Dataset entries:
BEGIN

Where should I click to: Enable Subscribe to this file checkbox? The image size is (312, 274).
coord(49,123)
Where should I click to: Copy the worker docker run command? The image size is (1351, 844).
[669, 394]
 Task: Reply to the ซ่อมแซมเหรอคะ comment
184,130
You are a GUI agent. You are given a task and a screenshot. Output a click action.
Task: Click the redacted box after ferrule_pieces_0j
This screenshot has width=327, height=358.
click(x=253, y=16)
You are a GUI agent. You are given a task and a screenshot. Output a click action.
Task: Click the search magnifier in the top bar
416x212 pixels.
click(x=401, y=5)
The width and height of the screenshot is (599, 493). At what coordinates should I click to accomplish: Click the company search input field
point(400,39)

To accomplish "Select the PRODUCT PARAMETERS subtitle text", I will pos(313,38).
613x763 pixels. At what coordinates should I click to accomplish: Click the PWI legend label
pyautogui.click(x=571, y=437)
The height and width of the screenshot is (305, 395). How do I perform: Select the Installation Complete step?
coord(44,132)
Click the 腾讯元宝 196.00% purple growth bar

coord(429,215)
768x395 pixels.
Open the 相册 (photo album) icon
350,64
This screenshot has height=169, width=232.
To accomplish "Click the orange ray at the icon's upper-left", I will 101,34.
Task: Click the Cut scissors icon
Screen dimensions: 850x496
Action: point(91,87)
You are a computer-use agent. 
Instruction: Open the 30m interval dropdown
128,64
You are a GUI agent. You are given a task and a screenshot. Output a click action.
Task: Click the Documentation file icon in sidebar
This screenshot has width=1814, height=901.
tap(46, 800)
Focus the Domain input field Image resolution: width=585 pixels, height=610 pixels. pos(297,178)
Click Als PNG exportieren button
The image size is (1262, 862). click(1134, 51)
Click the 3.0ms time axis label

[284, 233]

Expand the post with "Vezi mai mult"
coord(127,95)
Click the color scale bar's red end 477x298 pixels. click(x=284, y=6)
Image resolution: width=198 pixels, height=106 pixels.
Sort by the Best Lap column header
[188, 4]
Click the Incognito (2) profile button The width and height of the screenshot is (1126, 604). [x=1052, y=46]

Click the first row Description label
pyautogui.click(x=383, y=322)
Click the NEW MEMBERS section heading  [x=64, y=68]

END

Quote the records above from their first line through the line containing "Task: Click the search", both ends included.

Where should I click to: Enable Subscribe to this file checkbox? The image size is (312, 274).
coord(49,123)
Where should I click to: Copy the worker docker run command? The image size is (1351, 844).
[669, 394]
 Task: Reply to the ซ่อมแซมเหรอคะ comment
184,130
You are a GUI agent. You are given a task and a screenshot. Output a click action.
Task: Click the redacted box after ferrule_pieces_0j
This screenshot has width=327, height=358.
click(x=253, y=16)
You are a GUI agent. You are given a task and a screenshot. Output a click action.
Task: Click the search magnifier in the top bar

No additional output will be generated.